■ **WHAT THE TASK REQUIRES**
Exactly the lines from the one containing "The width and" through the end of the listing should be written out, both ends included, and nothing more.

■ **RECORDS**

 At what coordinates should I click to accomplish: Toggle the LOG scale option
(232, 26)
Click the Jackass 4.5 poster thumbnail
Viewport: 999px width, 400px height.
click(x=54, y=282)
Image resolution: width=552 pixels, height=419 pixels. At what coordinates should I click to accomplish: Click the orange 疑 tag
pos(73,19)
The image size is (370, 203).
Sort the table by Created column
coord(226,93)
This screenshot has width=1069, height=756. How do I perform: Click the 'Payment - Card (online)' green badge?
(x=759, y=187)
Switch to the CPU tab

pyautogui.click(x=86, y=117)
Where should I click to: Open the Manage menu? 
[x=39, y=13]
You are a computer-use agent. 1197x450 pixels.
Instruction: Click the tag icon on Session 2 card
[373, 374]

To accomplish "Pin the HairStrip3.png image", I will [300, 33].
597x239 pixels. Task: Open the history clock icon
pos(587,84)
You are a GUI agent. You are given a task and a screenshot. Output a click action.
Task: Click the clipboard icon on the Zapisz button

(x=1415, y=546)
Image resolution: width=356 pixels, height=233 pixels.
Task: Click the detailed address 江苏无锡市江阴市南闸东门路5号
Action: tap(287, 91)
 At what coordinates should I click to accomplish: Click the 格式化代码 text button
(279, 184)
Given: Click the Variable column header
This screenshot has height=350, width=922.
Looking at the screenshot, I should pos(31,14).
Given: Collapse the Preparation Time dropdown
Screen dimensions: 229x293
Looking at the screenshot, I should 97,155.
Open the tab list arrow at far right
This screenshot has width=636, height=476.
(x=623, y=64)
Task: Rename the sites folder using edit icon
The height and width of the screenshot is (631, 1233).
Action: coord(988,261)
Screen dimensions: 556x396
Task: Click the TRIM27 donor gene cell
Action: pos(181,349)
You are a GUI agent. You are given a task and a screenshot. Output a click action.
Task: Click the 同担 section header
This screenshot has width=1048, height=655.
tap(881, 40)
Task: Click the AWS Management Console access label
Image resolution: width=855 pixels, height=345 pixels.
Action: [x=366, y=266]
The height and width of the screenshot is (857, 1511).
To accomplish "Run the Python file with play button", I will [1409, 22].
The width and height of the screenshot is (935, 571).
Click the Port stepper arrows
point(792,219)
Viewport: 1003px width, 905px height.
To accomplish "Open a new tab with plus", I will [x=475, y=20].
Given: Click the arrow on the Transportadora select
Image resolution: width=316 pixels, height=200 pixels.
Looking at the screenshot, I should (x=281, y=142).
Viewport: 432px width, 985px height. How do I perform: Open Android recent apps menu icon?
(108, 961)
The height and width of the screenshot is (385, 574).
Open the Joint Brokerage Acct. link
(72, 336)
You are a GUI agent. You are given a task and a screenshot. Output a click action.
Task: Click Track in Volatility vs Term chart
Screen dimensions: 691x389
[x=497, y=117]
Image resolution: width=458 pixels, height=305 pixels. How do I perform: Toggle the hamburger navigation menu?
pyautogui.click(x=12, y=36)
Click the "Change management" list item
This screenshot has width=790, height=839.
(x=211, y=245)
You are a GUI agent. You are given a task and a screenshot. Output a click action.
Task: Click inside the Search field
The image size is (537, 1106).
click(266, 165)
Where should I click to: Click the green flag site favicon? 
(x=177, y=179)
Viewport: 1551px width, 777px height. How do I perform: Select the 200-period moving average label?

■ **ANSWER SPACE**
The width and height of the screenshot is (935, 571).
Click the Port stepper arrows
point(792,219)
Viewport: 1003px width, 905px height.
To accomplish "Open a new tab with plus", I will [x=475, y=20].
Given: Click the arrow on the Transportadora select
Image resolution: width=316 pixels, height=200 pixels.
Looking at the screenshot, I should (x=281, y=142).
Viewport: 432px width, 985px height. How do I perform: Open Android recent apps menu icon?
(108, 961)
The height and width of the screenshot is (385, 574).
Open the Joint Brokerage Acct. link
(72, 336)
You are a GUI agent. You are given a task and a screenshot. Output a click action.
Task: Click Track in Volatility vs Term chart
Screen dimensions: 691x389
[x=497, y=117]
Image resolution: width=458 pixels, height=305 pixels. How do I perform: Toggle the hamburger navigation menu?
pyautogui.click(x=12, y=36)
Click the "Change management" list item
This screenshot has width=790, height=839.
(x=211, y=245)
You are a GUI agent. You are given a task and a screenshot. Output a click action.
Task: Click inside the Search field
The image size is (537, 1106).
click(266, 165)
Where should I click to: Click the green flag site favicon? 
(x=177, y=179)
Viewport: 1551px width, 777px height. How do I perform: Select the 200-period moving average label?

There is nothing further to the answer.